+++ Source information +++

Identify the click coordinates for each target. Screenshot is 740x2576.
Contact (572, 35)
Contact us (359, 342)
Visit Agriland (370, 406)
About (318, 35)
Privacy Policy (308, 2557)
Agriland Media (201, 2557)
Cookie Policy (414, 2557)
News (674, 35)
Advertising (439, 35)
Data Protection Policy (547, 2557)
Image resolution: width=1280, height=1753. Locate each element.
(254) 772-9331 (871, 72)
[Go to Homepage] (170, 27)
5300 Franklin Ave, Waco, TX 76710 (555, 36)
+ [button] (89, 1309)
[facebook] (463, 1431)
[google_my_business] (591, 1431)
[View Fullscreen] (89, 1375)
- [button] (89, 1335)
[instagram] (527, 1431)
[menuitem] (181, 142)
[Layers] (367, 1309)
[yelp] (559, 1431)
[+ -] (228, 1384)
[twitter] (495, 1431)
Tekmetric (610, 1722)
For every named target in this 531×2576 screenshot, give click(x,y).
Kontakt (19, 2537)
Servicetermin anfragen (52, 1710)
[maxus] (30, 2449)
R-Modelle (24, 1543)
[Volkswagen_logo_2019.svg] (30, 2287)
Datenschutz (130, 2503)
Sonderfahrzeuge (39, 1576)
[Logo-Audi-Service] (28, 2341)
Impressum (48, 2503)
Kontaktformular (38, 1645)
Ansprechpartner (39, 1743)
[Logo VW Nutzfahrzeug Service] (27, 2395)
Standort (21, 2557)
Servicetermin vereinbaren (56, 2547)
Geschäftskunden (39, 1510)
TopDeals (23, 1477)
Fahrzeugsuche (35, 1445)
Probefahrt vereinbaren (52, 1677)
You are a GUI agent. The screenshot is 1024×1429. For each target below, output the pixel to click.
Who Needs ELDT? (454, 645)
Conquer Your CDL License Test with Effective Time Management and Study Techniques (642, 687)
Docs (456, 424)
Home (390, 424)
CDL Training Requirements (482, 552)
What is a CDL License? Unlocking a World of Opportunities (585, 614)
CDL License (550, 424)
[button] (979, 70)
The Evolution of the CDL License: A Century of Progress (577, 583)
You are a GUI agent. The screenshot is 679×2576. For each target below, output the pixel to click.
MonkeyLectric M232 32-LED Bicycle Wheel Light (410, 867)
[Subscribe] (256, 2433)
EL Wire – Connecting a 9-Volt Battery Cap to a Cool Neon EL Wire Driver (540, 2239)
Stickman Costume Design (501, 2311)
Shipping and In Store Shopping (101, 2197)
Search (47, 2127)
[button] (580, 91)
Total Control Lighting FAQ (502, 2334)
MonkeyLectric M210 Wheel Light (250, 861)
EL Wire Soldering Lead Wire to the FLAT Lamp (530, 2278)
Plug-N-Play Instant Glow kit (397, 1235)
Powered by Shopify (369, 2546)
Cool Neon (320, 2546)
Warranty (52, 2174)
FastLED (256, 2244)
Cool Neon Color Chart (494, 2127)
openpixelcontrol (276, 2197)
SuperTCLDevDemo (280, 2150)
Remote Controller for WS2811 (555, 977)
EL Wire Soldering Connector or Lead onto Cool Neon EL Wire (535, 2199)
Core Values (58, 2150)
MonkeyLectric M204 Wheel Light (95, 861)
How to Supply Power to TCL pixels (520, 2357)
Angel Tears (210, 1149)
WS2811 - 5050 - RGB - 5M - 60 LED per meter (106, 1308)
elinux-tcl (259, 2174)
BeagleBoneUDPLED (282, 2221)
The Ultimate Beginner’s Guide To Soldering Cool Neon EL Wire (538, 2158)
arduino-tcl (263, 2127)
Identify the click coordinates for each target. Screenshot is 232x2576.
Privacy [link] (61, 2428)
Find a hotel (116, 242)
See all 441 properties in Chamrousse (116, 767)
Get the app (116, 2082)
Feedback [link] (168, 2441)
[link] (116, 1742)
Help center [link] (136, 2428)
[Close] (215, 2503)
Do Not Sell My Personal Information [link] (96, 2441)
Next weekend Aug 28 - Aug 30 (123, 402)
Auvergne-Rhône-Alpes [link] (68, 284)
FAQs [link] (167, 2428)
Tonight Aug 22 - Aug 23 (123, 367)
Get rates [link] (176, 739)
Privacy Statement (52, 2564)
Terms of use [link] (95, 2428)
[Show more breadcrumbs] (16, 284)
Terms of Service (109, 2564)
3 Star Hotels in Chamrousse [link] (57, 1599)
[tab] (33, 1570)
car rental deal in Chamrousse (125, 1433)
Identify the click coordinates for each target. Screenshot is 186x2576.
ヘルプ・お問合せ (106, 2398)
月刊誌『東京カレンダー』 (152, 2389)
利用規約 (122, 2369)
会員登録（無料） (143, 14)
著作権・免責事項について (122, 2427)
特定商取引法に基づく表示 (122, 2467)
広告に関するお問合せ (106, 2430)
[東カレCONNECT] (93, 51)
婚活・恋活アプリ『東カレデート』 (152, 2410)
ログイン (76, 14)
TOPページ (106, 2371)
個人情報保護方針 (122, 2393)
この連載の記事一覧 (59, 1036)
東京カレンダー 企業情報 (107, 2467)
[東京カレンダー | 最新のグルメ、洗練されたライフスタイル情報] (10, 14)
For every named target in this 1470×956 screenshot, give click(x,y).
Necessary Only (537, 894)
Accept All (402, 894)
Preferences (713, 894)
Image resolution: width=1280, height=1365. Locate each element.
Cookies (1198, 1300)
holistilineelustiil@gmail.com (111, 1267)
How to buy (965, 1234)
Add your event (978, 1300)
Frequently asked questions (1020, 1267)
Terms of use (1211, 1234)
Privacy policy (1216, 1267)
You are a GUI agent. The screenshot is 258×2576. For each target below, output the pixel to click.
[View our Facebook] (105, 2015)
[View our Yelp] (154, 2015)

+++

Your goal:
Output the data exactly, so that every line matches the original.

Result of the task:
Identify the click coordinates for each target. Screenshot is 740x2576.
Contact (572, 35)
Contact us (359, 342)
Visit Agriland (370, 406)
About (318, 35)
Privacy Policy (308, 2557)
Agriland Media (201, 2557)
Cookie Policy (414, 2557)
News (674, 35)
Advertising (439, 35)
Data Protection Policy (547, 2557)
Image resolution: width=1280, height=1753. Locate each element.
(254) 772-9331 (871, 72)
[Go to Homepage] (170, 27)
5300 Franklin Ave, Waco, TX 76710 (555, 36)
+ [button] (89, 1309)
[facebook] (463, 1431)
[google_my_business] (591, 1431)
[View Fullscreen] (89, 1375)
- [button] (89, 1335)
[instagram] (527, 1431)
[menuitem] (181, 142)
[Layers] (367, 1309)
[yelp] (559, 1431)
[+ -] (228, 1384)
[twitter] (495, 1431)
Tekmetric (610, 1722)
For every named target in this 531×2576 screenshot, give click(x,y).
Kontakt (19, 2537)
Servicetermin anfragen (52, 1710)
[maxus] (30, 2449)
R-Modelle (24, 1543)
[Volkswagen_logo_2019.svg] (30, 2287)
Datenschutz (130, 2503)
Sonderfahrzeuge (39, 1576)
[Logo-Audi-Service] (28, 2341)
Impressum (48, 2503)
Kontaktformular (38, 1645)
Ansprechpartner (39, 1743)
[Logo VW Nutzfahrzeug Service] (27, 2395)
Standort (21, 2557)
Servicetermin vereinbaren (56, 2547)
Geschäftskunden (39, 1510)
TopDeals (23, 1477)
Fahrzeugsuche (35, 1445)
Probefahrt vereinbaren (52, 1677)
You are a GUI agent. The screenshot is 1024×1429. For each target below, output the pixel to click.
Who Needs ELDT? (454, 645)
Conquer Your CDL License Test with Effective Time Management and Study Techniques (642, 687)
Docs (456, 424)
Home (390, 424)
CDL Training Requirements (482, 552)
What is a CDL License? Unlocking a World of Opportunities (585, 614)
CDL License (550, 424)
[button] (979, 70)
The Evolution of the CDL License: A Century of Progress (577, 583)
You are a GUI agent. The screenshot is 679×2576. For each target below, output the pixel to click.
MonkeyLectric M232 32-LED Bicycle Wheel Light (410, 867)
[Subscribe] (256, 2433)
EL Wire – Connecting a 9-Volt Battery Cap to a Cool Neon EL Wire Driver (540, 2239)
Stickman Costume Design (501, 2311)
Shipping and In Store Shopping (101, 2197)
Search (47, 2127)
[button] (580, 91)
Total Control Lighting FAQ (502, 2334)
MonkeyLectric M210 Wheel Light (250, 861)
EL Wire Soldering Lead Wire to the FLAT Lamp (530, 2278)
Plug-N-Play Instant Glow kit (397, 1235)
Powered by Shopify (369, 2546)
Cool Neon (320, 2546)
Warranty (52, 2174)
FastLED (256, 2244)
Cool Neon Color Chart (494, 2127)
openpixelcontrol (276, 2197)
SuperTCLDevDemo (280, 2150)
Remote Controller for WS2811 (555, 977)
EL Wire Soldering Connector or Lead onto Cool Neon EL Wire (535, 2199)
Core Values (58, 2150)
MonkeyLectric M204 Wheel Light (95, 861)
How to Supply Power to TCL pixels (520, 2357)
Angel Tears (210, 1149)
WS2811 - 5050 - RGB - 5M - 60 LED per meter (106, 1308)
elinux-tcl (259, 2174)
BeagleBoneUDPLED (282, 2221)
The Ultimate Beginner’s Guide To Soldering Cool Neon EL Wire (538, 2158)
arduino-tcl (263, 2127)
Identify the click coordinates for each target. Screenshot is 232x2576.
Privacy [link] (61, 2428)
Find a hotel (116, 242)
See all 441 properties in Chamrousse (116, 767)
Get the app (116, 2082)
Feedback [link] (168, 2441)
[link] (116, 1742)
Help center [link] (136, 2428)
[Close] (215, 2503)
Do Not Sell My Personal Information [link] (96, 2441)
Next weekend Aug 28 - Aug 30 (123, 402)
Auvergne-Rhône-Alpes [link] (68, 284)
FAQs [link] (167, 2428)
Tonight Aug 22 - Aug 23 (123, 367)
Get rates [link] (176, 739)
Privacy Statement (52, 2564)
Terms of use [link] (95, 2428)
[Show more breadcrumbs] (16, 284)
Terms of Service (109, 2564)
3 Star Hotels in Chamrousse [link] (57, 1599)
[tab] (33, 1570)
car rental deal in Chamrousse (125, 1433)
Identify the click coordinates for each target. Screenshot is 186x2576.
ヘルプ・お問合せ (106, 2398)
月刊誌『東京カレンダー』 (152, 2389)
利用規約 (122, 2369)
会員登録（無料） (143, 14)
著作権・免責事項について (122, 2427)
特定商取引法に基づく表示 (122, 2467)
広告に関するお問合せ (106, 2430)
[東カレCONNECT] (93, 51)
婚活・恋活アプリ『東カレデート』 (152, 2410)
ログイン (76, 14)
TOPページ (106, 2371)
個人情報保護方針 (122, 2393)
この連載の記事一覧 (59, 1036)
東京カレンダー 企業情報 (107, 2467)
[東京カレンダー | 最新のグルメ、洗練されたライフスタイル情報] (10, 14)
For every named target in this 1470×956 screenshot, give click(x,y).
Necessary Only (537, 894)
Accept All (402, 894)
Preferences (713, 894)
Image resolution: width=1280, height=1365. Locate each element.
Cookies (1198, 1300)
holistilineelustiil@gmail.com (111, 1267)
How to buy (965, 1234)
Add your event (978, 1300)
Frequently asked questions (1020, 1267)
Terms of use (1211, 1234)
Privacy policy (1216, 1267)
You are a GUI agent. The screenshot is 258×2576. For each target below, output the pixel to click.
[View our Facebook] (105, 2015)
[View our Yelp] (154, 2015)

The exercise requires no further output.